これは他のメガバンクのデジタルネイティブ世代対応にもいえる話だ。

 

実はみずほが提携に踏み切った背景には、もう一つの理由があると私は考えている。

みずほは現在、世界最大級のシステム統合に取り組んでいる。「ATMなどオンラインサービス停止のお知らせ」をTVCMや新聞広告などで目にしたことがあるはずだ。本プロジェクトは、顧客に不便を強いるうえ4000億円超の資金を投じている。それでも今回のシステム統合は、先進的な金融商品やサービスを投入するには欠かせないとの判断だ。

しかし、金融サービスやシステムにおいても、オープンイノベーションとクラウドが席巻するなか、巨額のシステム投資は、航空機優位の時代に登場した戦艦大和にもみえる。

本来なら、みずほもネット銀行やスマホ証券を自前で開発し設立する選択もあったはずだ。しかし、莫大な資金と人的資源を投じたシステム統合が重石になり、身動きがとれない。そこでLINEと組む選択をしたという側面もあったのではないだろうか。

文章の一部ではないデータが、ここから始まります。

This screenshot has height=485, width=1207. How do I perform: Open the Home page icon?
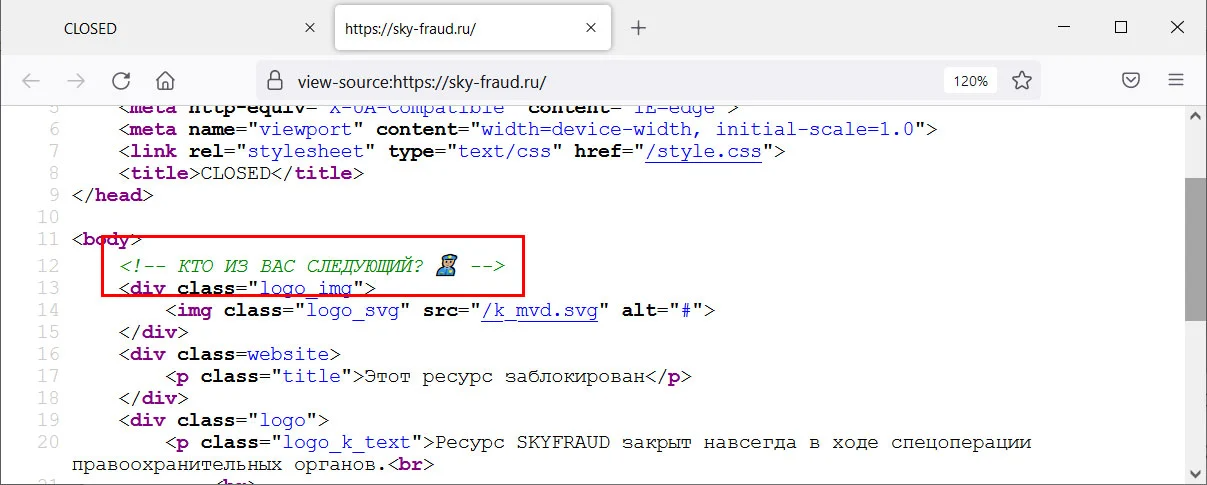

今回の提携により、みずほはLINEに庇を貸して母屋を取られる結果になりかねない、との懸念もある。みずほ自身もそれは承知のはず。それでも「何もしないよりは、メリットの方が大きい」と判断したみずほの決断は尊重したい。メガバンク万年三位のポジションを何とかひっくり返したいとのみずほの決意が滲んでいると言えるだろう。